Fundamentaldaten & Markttreiber
- Globale Nachfrage: Starke chinesische Käufe aus Russland und Kasachstan halten die weltweite Bilanz für Ölsaat-Leinsamen angespannt, aber nicht kritisch knapp, mit deutlichen regionalen Unterschieden.
- Makro-agrarischer Hintergrund Indien: Untersuchungen von 360 ONE Capital verweisen auf einen schwachen Monsunstart und eine geringere Kharif-Aussaat im Vergleich zum Vorjahr – ein bärisches Signal für die gesamte indische Ernteproduktion und damit preisstützend für Agrarrohstoffe.
- Konkurrenzerzeuger: Die jüngste Preisabschwächung bei ukrainischen Leinsamen in EU-Destinationen zeigt, dass die Käufer in Europa gut versorgt sind; dies begrenzt, wie weit indische Exportwerte steigen können, ohne die Wettbewerbsfähigkeit in Premium-Märkten zu verlieren.
- Währung und Fracht: Da in den letzten Tagen keine größeren Frachtausfälle auf wichtigen Schwarzmeer- oder Indienrouten gemeldet wurden, wird die relative Preiswettbewerbsfähigkeit derzeit hauptsächlich durch Ursprungsdifferenzen und nicht durch Logistikschocks bestimmt.
Handelsausblick & 3-Tage-Preisprognose (Indien)
Handelsempfehlungen (kurzfristig, Fokus Indien):
- Importeure / Ölmühlen in Südasien & Mittlerem Osten: Erwägen Sie, den kurzfristigen Bedarf aus Indien zu decken, solange Neu-Delhi-FCA/FOB nur moderat über den inländischen Mandi-Niveaus liegt und bevor größere Klarheit zum Monsun die Wetterrisiko-Prämie reduziert.

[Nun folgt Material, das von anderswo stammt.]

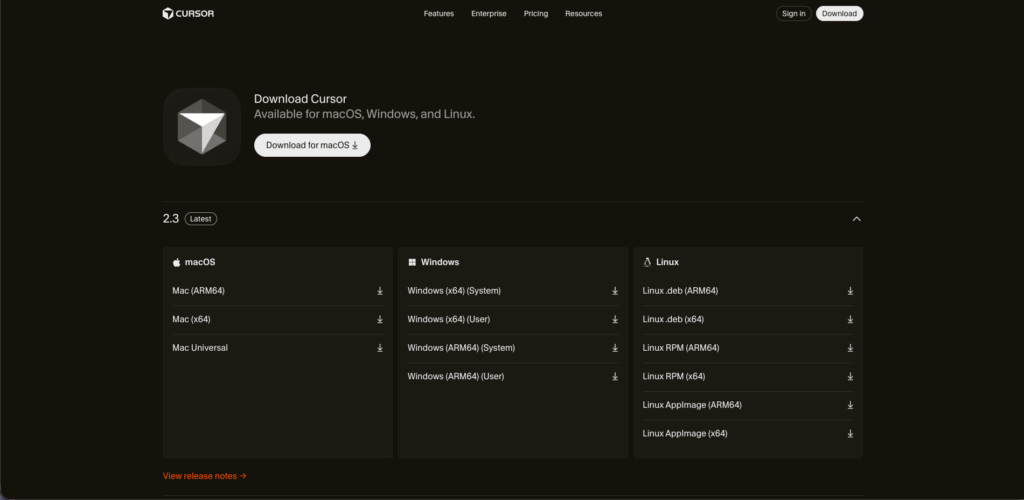The image size is (1024, 500).
Task: Open the View release notes link
Action: pyautogui.click(x=204, y=476)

- Indische Lagerhalter: Da der Monsunbeginn in Nordindien noch aussteht und die Kharif-Stimmung fragil ist, erscheint für die nächsten 1–2 Wochen eine leicht bullische Haltung gerechtfertigt; vermeiden Sie aggressives Verkaufen, sofern die Preise nicht nochmals um 3–5% anziehen.

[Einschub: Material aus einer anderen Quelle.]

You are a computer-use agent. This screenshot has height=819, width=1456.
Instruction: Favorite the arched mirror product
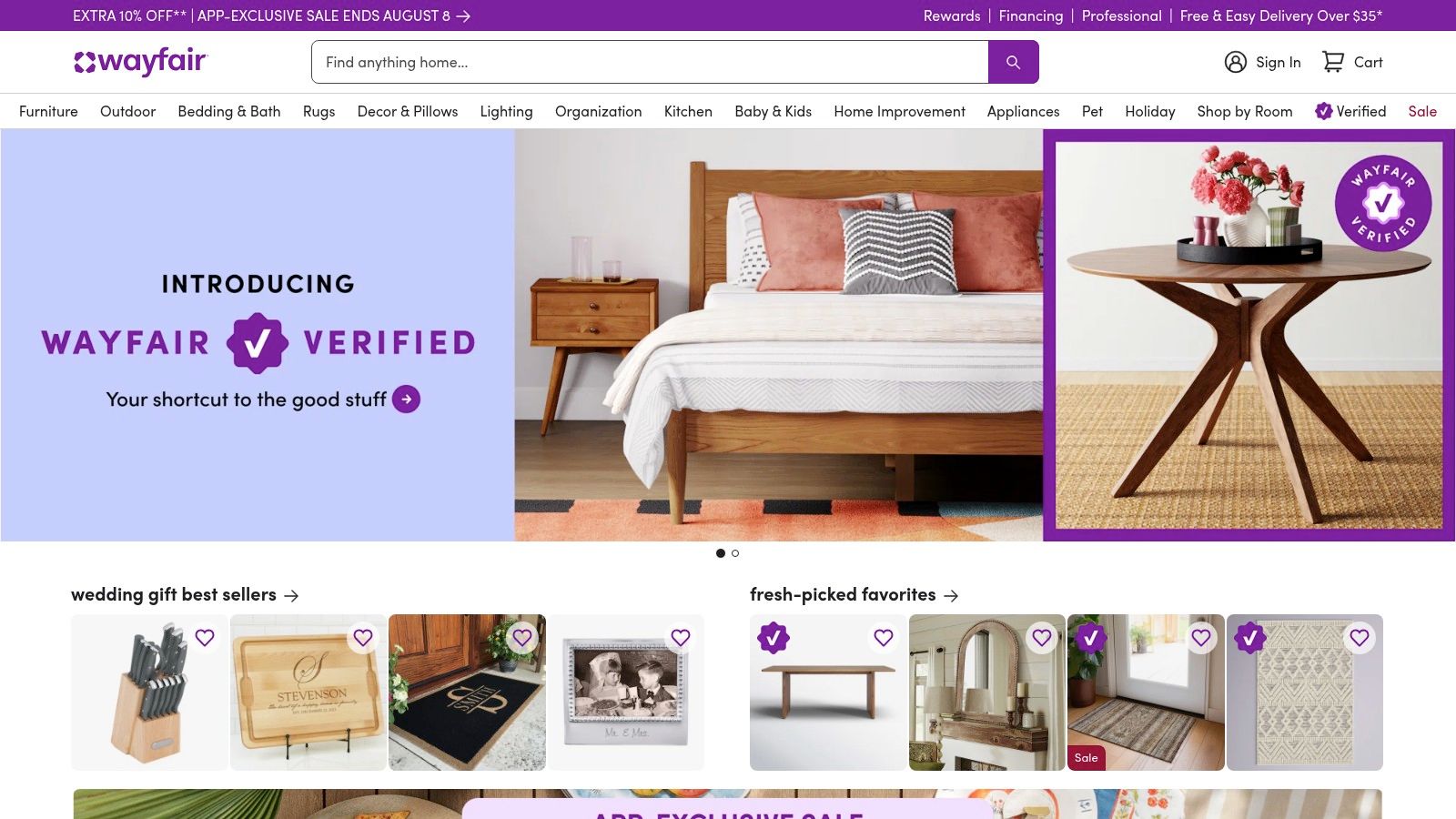click(x=1042, y=638)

- Europäische Käufer: Nutzen Sie weiterhin die wettbewerbsfähigen Offerten aus dem Schwarzmeer-Raum und aus Kasachstan; indische Ware ist bei den aktuellen Spreads eher ein Diversifizierungsinstrument als ein Preisführer.
3-Tage-Richtungsausblick für Neu-Delhi (IN):
- Inland FCA, braune Leinsamen 99,9%: Leicht aufwärtsgerichtete Tendenz (0 bis +1%), da die Hitze anhält und der Monsunbeginn noch einige Tage entfernt ist; Liquidität dünn, aber fest.
- Export FOB, braune Leinsamen 99,9%: Voraussichtlich stabil bis +0,5%, da Exporteure sowohl die Schwarzmeer-Offerten als auch die Monsunentwicklung beobachten; kein starker Auslöser für eine Korrektur in den nächsten drei Tagen.